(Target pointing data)
⁂

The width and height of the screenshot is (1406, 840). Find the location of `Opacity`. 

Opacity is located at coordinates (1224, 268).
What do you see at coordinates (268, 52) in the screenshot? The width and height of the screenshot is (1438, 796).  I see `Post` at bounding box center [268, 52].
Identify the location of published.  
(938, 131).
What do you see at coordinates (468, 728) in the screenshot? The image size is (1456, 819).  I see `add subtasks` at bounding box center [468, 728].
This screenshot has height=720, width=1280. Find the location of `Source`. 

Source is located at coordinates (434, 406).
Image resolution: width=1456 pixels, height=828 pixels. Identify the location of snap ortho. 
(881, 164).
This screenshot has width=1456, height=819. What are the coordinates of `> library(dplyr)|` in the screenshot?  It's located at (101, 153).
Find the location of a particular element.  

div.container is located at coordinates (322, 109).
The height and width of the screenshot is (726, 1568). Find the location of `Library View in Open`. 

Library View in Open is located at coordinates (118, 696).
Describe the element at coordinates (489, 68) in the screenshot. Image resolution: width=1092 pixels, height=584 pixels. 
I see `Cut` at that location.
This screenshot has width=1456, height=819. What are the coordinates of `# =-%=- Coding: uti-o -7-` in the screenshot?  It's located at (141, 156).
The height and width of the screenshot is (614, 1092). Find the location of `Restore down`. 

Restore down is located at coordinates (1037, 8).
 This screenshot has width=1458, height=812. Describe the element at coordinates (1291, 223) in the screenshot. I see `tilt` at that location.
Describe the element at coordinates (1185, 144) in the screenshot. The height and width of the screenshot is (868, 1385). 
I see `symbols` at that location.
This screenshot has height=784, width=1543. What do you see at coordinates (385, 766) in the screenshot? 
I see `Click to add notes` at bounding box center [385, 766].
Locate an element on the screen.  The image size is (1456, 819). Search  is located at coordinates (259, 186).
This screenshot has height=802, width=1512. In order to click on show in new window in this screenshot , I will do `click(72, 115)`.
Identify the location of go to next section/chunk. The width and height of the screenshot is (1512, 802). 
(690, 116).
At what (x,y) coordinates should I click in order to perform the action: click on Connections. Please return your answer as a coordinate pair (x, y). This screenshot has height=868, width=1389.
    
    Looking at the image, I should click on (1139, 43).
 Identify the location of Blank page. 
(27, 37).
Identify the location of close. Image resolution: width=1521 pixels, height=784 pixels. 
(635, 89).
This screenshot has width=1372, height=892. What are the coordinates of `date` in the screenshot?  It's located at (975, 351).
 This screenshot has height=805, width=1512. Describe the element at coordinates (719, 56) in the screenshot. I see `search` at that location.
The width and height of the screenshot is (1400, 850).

⁂

▶ Exercise requirements:
Rewrite the entries above with "Identify the location of" replaced by "Point to the location of" everywhere it occurs, keeping all else unchanged.

▶ Task result:
The width and height of the screenshot is (1406, 840). Find the location of `Opacity`. 

Opacity is located at coordinates (1224, 268).
What do you see at coordinates (268, 52) in the screenshot? The width and height of the screenshot is (1438, 796).  I see `Post` at bounding box center [268, 52].
Point to the location of published.  
(938, 131).
What do you see at coordinates (468, 728) in the screenshot? The image size is (1456, 819).  I see `add subtasks` at bounding box center [468, 728].
This screenshot has height=720, width=1280. Find the location of `Source`. 

Source is located at coordinates (434, 406).
Image resolution: width=1456 pixels, height=828 pixels. Point to the location of snap ortho. 
(881, 164).
This screenshot has width=1456, height=819. What are the coordinates of `> library(dplyr)|` in the screenshot?  It's located at (101, 153).
Find the location of a particular element.  

div.container is located at coordinates (322, 109).
The height and width of the screenshot is (726, 1568). Find the location of `Library View in Open`. 

Library View in Open is located at coordinates (118, 696).
Describe the element at coordinates (489, 68) in the screenshot. Image resolution: width=1092 pixels, height=584 pixels. 
I see `Cut` at that location.
This screenshot has width=1456, height=819. What are the coordinates of `# =-%=- Coding: uti-o -7-` in the screenshot?  It's located at (141, 156).
The height and width of the screenshot is (614, 1092). Find the location of `Restore down`. 

Restore down is located at coordinates (1037, 8).
 This screenshot has width=1458, height=812. Describe the element at coordinates (1291, 223) in the screenshot. I see `tilt` at that location.
Describe the element at coordinates (1185, 144) in the screenshot. The height and width of the screenshot is (868, 1385). 
I see `symbols` at that location.
This screenshot has height=784, width=1543. What do you see at coordinates (385, 766) in the screenshot? 
I see `Click to add notes` at bounding box center [385, 766].
Locate an element on the screen.  The image size is (1456, 819). Search  is located at coordinates (259, 186).
This screenshot has height=802, width=1512. In order to click on show in new window in this screenshot , I will do `click(72, 115)`.
Point to the location of go to next section/chunk. The width and height of the screenshot is (1512, 802). 
(690, 116).
At what (x,y) coordinates should I click in order to perform the action: click on Connections. Please return your answer as a coordinate pair (x, y). This screenshot has height=868, width=1389.
    
    Looking at the image, I should click on (1139, 43).
 Point to the location of Blank page. 
(27, 37).
Point to the location of close. Image resolution: width=1521 pixels, height=784 pixels. 
(635, 89).
This screenshot has width=1372, height=892. What are the coordinates of `date` in the screenshot?  It's located at (975, 351).
 This screenshot has height=805, width=1512. Describe the element at coordinates (719, 56) in the screenshot. I see `search` at that location.
The width and height of the screenshot is (1400, 850).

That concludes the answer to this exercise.